If you’ve been following our coverage of the New Horizons mission, you know that the NASA probe had a spectacular fly-by of Pluto on July 14 and, if the agency approves the funding, will scrutinize a “cold, classical” Kuiper Belt Object on New Year’s Day, 2019. It’s basically a chunk of ice and rock, maybe about the size of the District of Columbia. [See Rachel Feltman’s explanation of why astronomers are interested in these things.]
Astronomers so far have detected about 1,500 icy bodies in the Kuiper Belt, according to Scott Sheppard, an astronomer with the Carnegie Institution of Washington. A few of them are big enough to rank as “dwarf planets.” And there may be something much bigger lurking out there in the dark, says Sheppard. There are tantalizing hints of a hidden planet that’s bigger than Pluto, perhaps even bigger than the Earth — potentially Neptune-sized.
“I think there are definitely things out there bigger than Pluto that are yet to be discovered,” Sheppard told us.
Sheppard and Chad Trujillo of the Gemini Observatory in Hawaii published a paper in the journal Nature in 2014 saying that “a massive outer Solar System perturber may exist.” The paper reported discovery of what appears to be a dwarf planet, dubbed 2012 VP113 (nicknamed “Biden”), that’s currently about three times farther from the sun than is Pluto — out beyond Kuiper Belt. In describing this new world, the astronomers noted that a number of large, very remote objects share a similar orbital angle. That’s suspicious if you’re an astronomer expecting to see a random distribution of objects.
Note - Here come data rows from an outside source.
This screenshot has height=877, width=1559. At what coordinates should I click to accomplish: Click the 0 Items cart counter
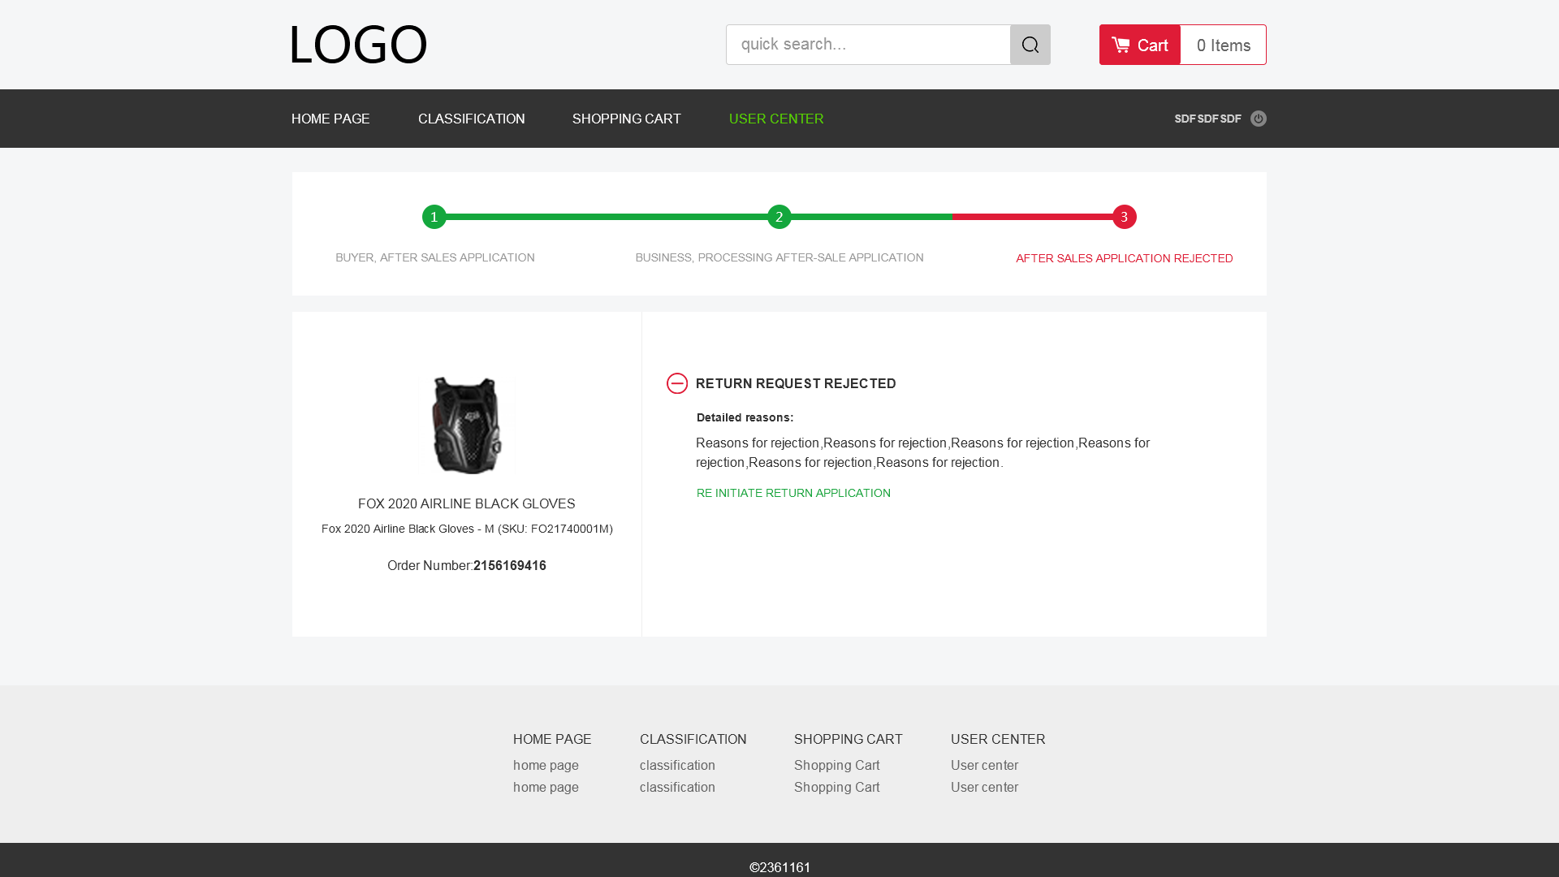(x=1223, y=45)
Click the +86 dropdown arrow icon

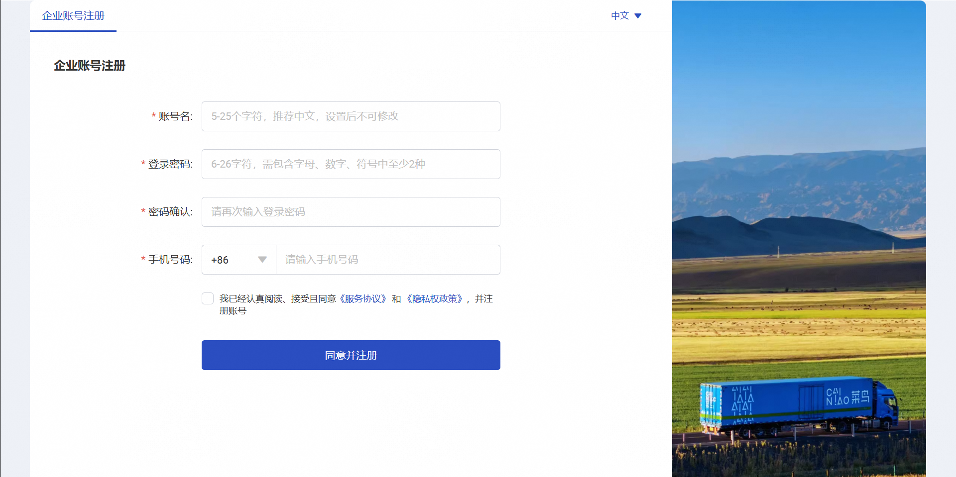point(261,259)
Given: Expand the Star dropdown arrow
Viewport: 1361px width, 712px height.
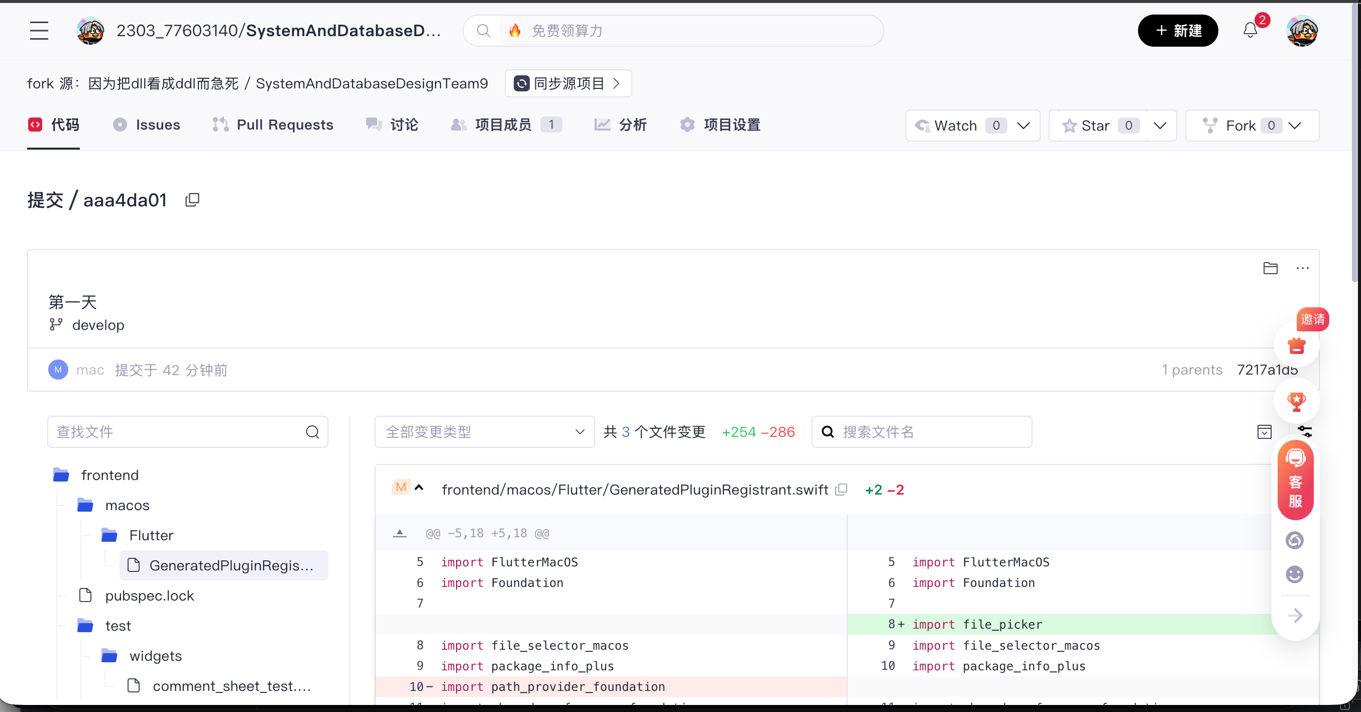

The key orbital feature is known, rather obtusely, as the “argument of perihelion.” We’re not shy of complicated orbital concepts (we try to toss around the phrase “obliquity of the ecliptic” whenever possible), but this one is not very easy to explain. “The argument of perihelion is the angle at which an object comes to perihelion with respect to the ecliptic plane,” Sheppard said in an e-mail. Mike Brown, the Caltech astronomer who discovered the dwarf planet Eris, tells us by e-mail, “Scott’s claim is that all of these objects come to perihelion at the ecliptic, and all are going from below the plane to above the plane at perihelion.”
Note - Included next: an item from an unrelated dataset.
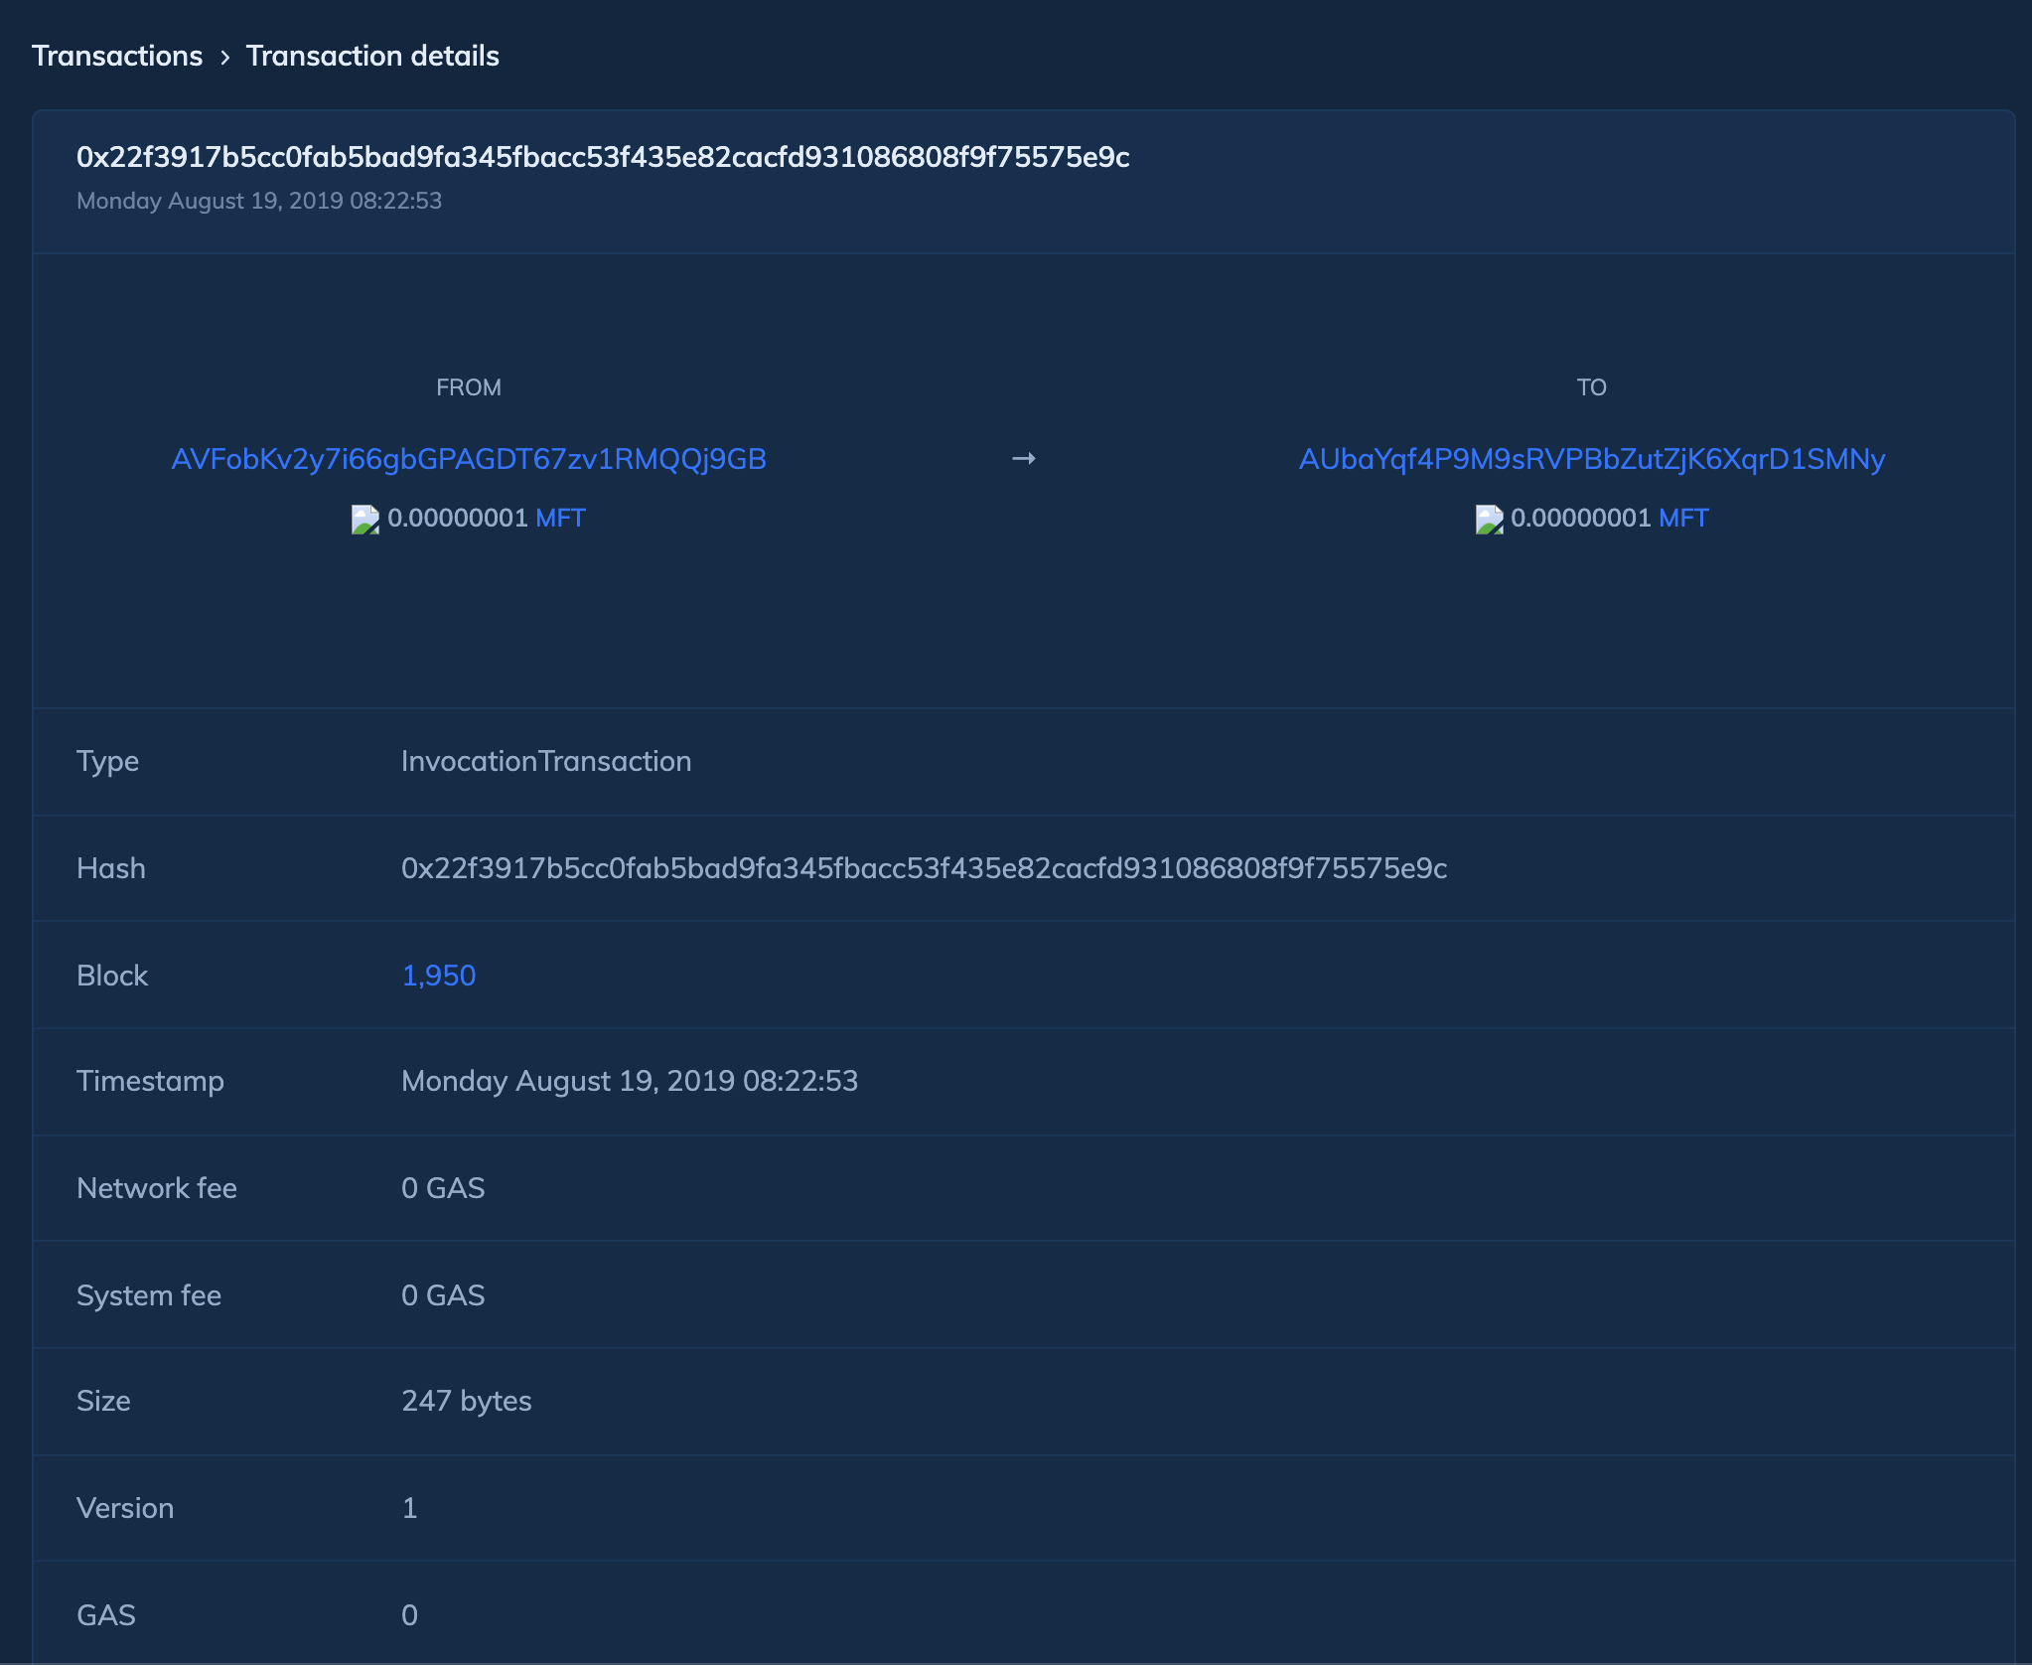The height and width of the screenshot is (1665, 2032).
Task: Click the breadcrumb chevron separator
Action: coord(225,58)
So there’s something seemingly non-random, indeed a striking pattern, in how these extremely distant objects move around the sun. And that suggests that there’s something out there influencing them — or, more precisely, making other types of orbits unstable.
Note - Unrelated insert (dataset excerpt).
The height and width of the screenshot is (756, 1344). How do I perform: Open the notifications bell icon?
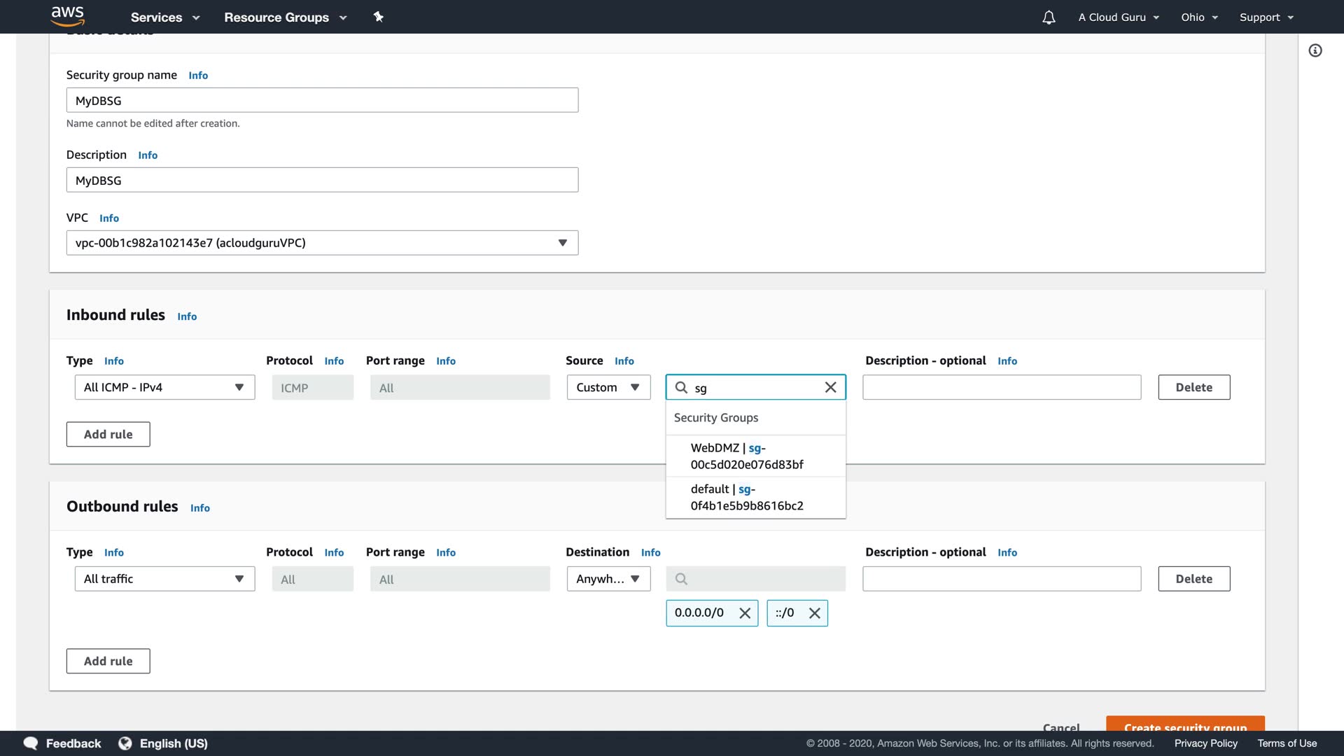1048,18
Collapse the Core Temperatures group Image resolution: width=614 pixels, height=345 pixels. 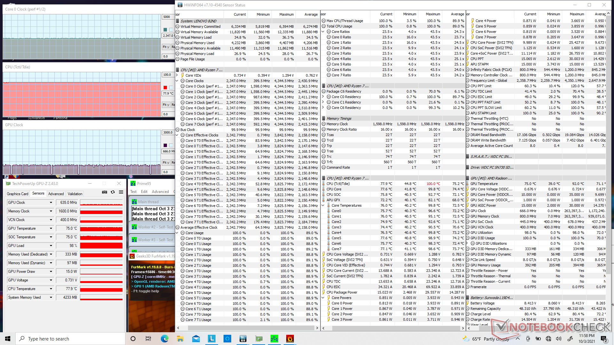coord(323,205)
Sheppard explains by e-mail the concept of the “disturber”:
A massive object or great disturber would perturb or disturb anything that came close to it. So objects that stay away from the great disturber would be the most stable objects. Thus the great disturber can “shepherd” objects into similar types of orbits with similar arguments of perihelion which are the orbits which constantly keep the smaller objects away from the bigger object. This is seen in the Near Earth asteroids, where there is a preference for Near Earth Asteroids to have certain orbital angles to keep them away from close encounters with the Earth.
There might be some other explanation for the observed phenomenon. Hypotheses welcome.
“It’s at the level right now where we are banging our heads on the wall seeing if there’s another explanation,” Brown said.
Sometimes patterns involving small numbers of objects or events disappear upon further investigation. The 2014 paper was based on just a dozen objects. But Sheppard is preparing a new paper based on more recent discoveries: “We found a few more extreme Kuiper Belt objects and they continue to follow the trend,” he said in an e-mail.